Read the final rule here

The CRA has not been substantially updated since 1995. Since then, the U.S. financial system has evolved rapidly with the rise of online banking and interstate lending. In addition, despite the CRA’s intent to resolve the harms of redlining on communities of color, the racial wealth gap has only widened, illuminating gaps and deficiencies in the original CRA’s mandate. One of the most glaring omissions from the original CRA is its lack of a race-conscious framework to address the race-based discrimination the CRA aimed to address.

The Greenlining Institute previously submitted a comment letter to the regulators outlining key improvements needed in this historic update, including applying an explicit racial equity framework, acknowledging climate change as a risk multiplier, and expanding assessment areas. 

In response to the release of the updated interagency CRA regulations, Debra Gore-Mann, President & CEO at Greenlining, released the following statement:

“Everyone should be able to build intergenerational wealth through homeownership and entrepreneurship. But this vision is far from our reality today. Financial institutions play a meaningful role in addressing the ongoing harms of historical redlining, systemic racism, and disinvestment–but communities of color need strong federal regulations that explicitly call out race as a factor. While the CRA is the strongest tool we have to address decades of disinvestment by financial institutions in communities of color, the law painstakingly avoids using any language that acknowledges that the practice of redlining was, in fact, driven by racism. 

With this update, regulators had a rare opportunity to strengthen the CRA and increase reinvestment in communities of color that continue to experience economic and climate inequities. However, despite the growing racial wealth gap, regulators failed to include race as a consideration in the updated regulations. This was a missed opportunity.

In addition, financial institutions have a role to play in slowing the catastrophic impacts of climate change. While we are glad to see new provisions in the CRA that will encourage banks to invest in some climate resilience activities, the new rule fails to adequately prioritize investments in communities most vulnerable to climate change impacts–often the same communities of color that endured persistent redlining. 

Greenlining has a proud, decades-long history of working in coalition to leverage the CRA to successfully hold banks accountable and negotiate billions of dollars in community benefits agreements and investments in communities of color. The importance of CRA is that it focuses from an affirmative viewpoint on what lenders should do rather than what lenders should not do, focusing our collective efforts on proactively building abundance in our communities. 

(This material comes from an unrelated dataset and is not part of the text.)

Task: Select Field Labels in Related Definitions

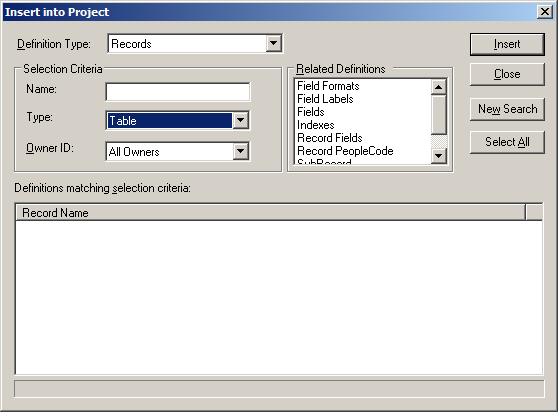Action: tap(325, 99)
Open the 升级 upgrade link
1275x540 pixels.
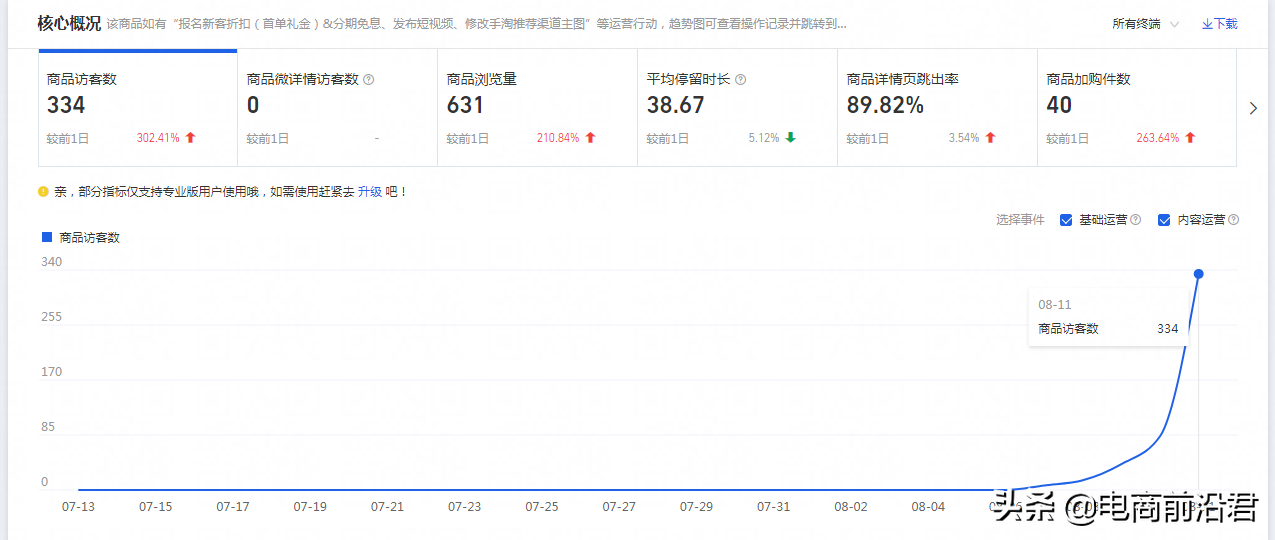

Greenlining will continue to work in coalition to ensure banking practices meet the spirit and intent of the original CRA and the amendments provided today, including through state CRA legislation that can fill the gaps left in the federal update.

We look forward to engaging with CRA regulators, banks, and community members that benefit from a strong CRA, to better understand how we can work together to advance equity in our economy, close the racial wealth gap, and build a more just economy.”